▸ **AVAILABLE DATA**:
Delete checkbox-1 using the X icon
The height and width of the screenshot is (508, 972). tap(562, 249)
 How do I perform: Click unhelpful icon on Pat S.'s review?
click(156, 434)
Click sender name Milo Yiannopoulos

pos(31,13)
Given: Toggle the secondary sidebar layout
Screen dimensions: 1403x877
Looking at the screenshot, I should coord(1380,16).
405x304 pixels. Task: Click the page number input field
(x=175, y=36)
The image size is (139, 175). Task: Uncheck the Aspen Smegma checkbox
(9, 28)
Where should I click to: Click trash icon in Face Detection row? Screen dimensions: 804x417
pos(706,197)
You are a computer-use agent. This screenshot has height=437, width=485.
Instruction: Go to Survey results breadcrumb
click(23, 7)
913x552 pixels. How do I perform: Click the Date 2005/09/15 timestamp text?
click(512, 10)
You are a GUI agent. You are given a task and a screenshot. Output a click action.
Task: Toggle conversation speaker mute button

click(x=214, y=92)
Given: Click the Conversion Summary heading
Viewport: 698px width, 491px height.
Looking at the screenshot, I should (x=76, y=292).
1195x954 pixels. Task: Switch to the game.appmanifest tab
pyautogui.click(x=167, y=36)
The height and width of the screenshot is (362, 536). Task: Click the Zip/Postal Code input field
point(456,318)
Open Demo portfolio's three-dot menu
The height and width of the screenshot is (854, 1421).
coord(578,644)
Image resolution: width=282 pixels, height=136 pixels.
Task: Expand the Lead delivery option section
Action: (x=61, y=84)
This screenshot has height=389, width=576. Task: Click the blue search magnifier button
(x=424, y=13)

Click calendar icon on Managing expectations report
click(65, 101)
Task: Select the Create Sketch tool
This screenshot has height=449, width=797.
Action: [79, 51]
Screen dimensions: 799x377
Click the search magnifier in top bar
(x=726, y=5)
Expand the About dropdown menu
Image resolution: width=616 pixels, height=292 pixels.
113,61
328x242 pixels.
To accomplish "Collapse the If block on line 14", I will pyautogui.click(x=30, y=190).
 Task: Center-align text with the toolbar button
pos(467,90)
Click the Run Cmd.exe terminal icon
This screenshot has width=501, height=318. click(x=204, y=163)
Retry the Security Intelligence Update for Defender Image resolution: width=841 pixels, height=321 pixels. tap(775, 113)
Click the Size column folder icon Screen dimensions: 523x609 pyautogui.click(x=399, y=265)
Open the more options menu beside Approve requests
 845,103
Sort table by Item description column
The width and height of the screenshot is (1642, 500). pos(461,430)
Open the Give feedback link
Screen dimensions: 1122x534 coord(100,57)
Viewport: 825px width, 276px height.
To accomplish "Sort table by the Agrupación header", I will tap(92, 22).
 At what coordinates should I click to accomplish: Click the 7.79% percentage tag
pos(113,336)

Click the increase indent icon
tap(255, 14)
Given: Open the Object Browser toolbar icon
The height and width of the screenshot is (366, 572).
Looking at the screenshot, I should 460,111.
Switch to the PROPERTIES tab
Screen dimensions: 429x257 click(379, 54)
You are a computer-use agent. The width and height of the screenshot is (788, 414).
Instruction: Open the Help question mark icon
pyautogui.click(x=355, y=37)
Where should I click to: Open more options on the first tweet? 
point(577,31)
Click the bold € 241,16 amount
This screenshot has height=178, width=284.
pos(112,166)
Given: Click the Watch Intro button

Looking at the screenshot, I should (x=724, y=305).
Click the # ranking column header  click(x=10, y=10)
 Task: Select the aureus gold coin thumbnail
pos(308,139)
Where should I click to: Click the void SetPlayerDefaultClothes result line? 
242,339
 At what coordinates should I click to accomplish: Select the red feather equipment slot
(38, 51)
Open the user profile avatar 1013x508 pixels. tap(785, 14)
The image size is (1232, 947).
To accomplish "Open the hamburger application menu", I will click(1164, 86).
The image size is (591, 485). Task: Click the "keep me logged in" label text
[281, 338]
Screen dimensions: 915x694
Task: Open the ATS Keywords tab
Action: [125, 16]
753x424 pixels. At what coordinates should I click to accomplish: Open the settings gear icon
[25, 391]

▸ **WHAT YOU NEED TO DO**:
What you return should match the listing above exactly.

▸ **RESPONSE TO THIS EXERCISE**:
Delete checkbox-1 using the X icon
The height and width of the screenshot is (508, 972). tap(562, 249)
 How do I perform: Click unhelpful icon on Pat S.'s review?
click(156, 434)
Click sender name Milo Yiannopoulos

pos(31,13)
Given: Toggle the secondary sidebar layout
Screen dimensions: 1403x877
Looking at the screenshot, I should coord(1380,16).
405x304 pixels. Task: Click the page number input field
(x=175, y=36)
The image size is (139, 175). Task: Uncheck the Aspen Smegma checkbox
(9, 28)
Where should I click to: Click trash icon in Face Detection row? Screen dimensions: 804x417
pos(706,197)
You are a computer-use agent. This screenshot has height=437, width=485.
Instruction: Go to Survey results breadcrumb
click(23, 7)
913x552 pixels. How do I perform: Click the Date 2005/09/15 timestamp text?
click(512, 10)
You are a GUI agent. You are given a task and a screenshot. Output a click action.
Task: Toggle conversation speaker mute button

click(x=214, y=92)
Given: Click the Conversion Summary heading
Viewport: 698px width, 491px height.
Looking at the screenshot, I should (x=76, y=292).
1195x954 pixels. Task: Switch to the game.appmanifest tab
pyautogui.click(x=167, y=36)
The height and width of the screenshot is (362, 536). Task: Click the Zip/Postal Code input field
point(456,318)
Open Demo portfolio's three-dot menu
The height and width of the screenshot is (854, 1421).
coord(578,644)
Image resolution: width=282 pixels, height=136 pixels.
Task: Expand the Lead delivery option section
Action: (x=61, y=84)
This screenshot has height=389, width=576. Task: Click the blue search magnifier button
(x=424, y=13)

Click calendar icon on Managing expectations report
click(65, 101)
Task: Select the Create Sketch tool
This screenshot has height=449, width=797.
Action: [79, 51]
Screen dimensions: 799x377
Click the search magnifier in top bar
(x=726, y=5)
Expand the About dropdown menu
Image resolution: width=616 pixels, height=292 pixels.
113,61
328x242 pixels.
To accomplish "Collapse the If block on line 14", I will pyautogui.click(x=30, y=190).
 Task: Center-align text with the toolbar button
pos(467,90)
Click the Run Cmd.exe terminal icon
This screenshot has width=501, height=318. click(x=204, y=163)
Retry the Security Intelligence Update for Defender Image resolution: width=841 pixels, height=321 pixels. tap(775, 113)
Click the Size column folder icon Screen dimensions: 523x609 pyautogui.click(x=399, y=265)
Open the more options menu beside Approve requests
 845,103
Sort table by Item description column
The width and height of the screenshot is (1642, 500). pos(461,430)
Open the Give feedback link
Screen dimensions: 1122x534 coord(100,57)
Viewport: 825px width, 276px height.
To accomplish "Sort table by the Agrupación header", I will tap(92, 22).
 At what coordinates should I click to accomplish: Click the 7.79% percentage tag
pos(113,336)

Click the increase indent icon
tap(255, 14)
Given: Open the Object Browser toolbar icon
The height and width of the screenshot is (366, 572).
Looking at the screenshot, I should 460,111.
Switch to the PROPERTIES tab
Screen dimensions: 429x257 click(379, 54)
You are a computer-use agent. The width and height of the screenshot is (788, 414).
Instruction: Open the Help question mark icon
pyautogui.click(x=355, y=37)
Where should I click to: Open more options on the first tweet? 
point(577,31)
Click the bold € 241,16 amount
This screenshot has height=178, width=284.
pos(112,166)
Given: Click the Watch Intro button

Looking at the screenshot, I should (x=724, y=305).
Click the # ranking column header  click(x=10, y=10)
 Task: Select the aureus gold coin thumbnail
pos(308,139)
Where should I click to: Click the void SetPlayerDefaultClothes result line? 
242,339
 At what coordinates should I click to accomplish: Select the red feather equipment slot
(38, 51)
Open the user profile avatar 1013x508 pixels. tap(785, 14)
The image size is (1232, 947).
To accomplish "Open the hamburger application menu", I will click(1164, 86).
The image size is (591, 485). Task: Click the "keep me logged in" label text
[281, 338]
Screen dimensions: 915x694
Task: Open the ATS Keywords tab
Action: [125, 16]
753x424 pixels. At what coordinates should I click to accomplish: Open the settings gear icon
[25, 391]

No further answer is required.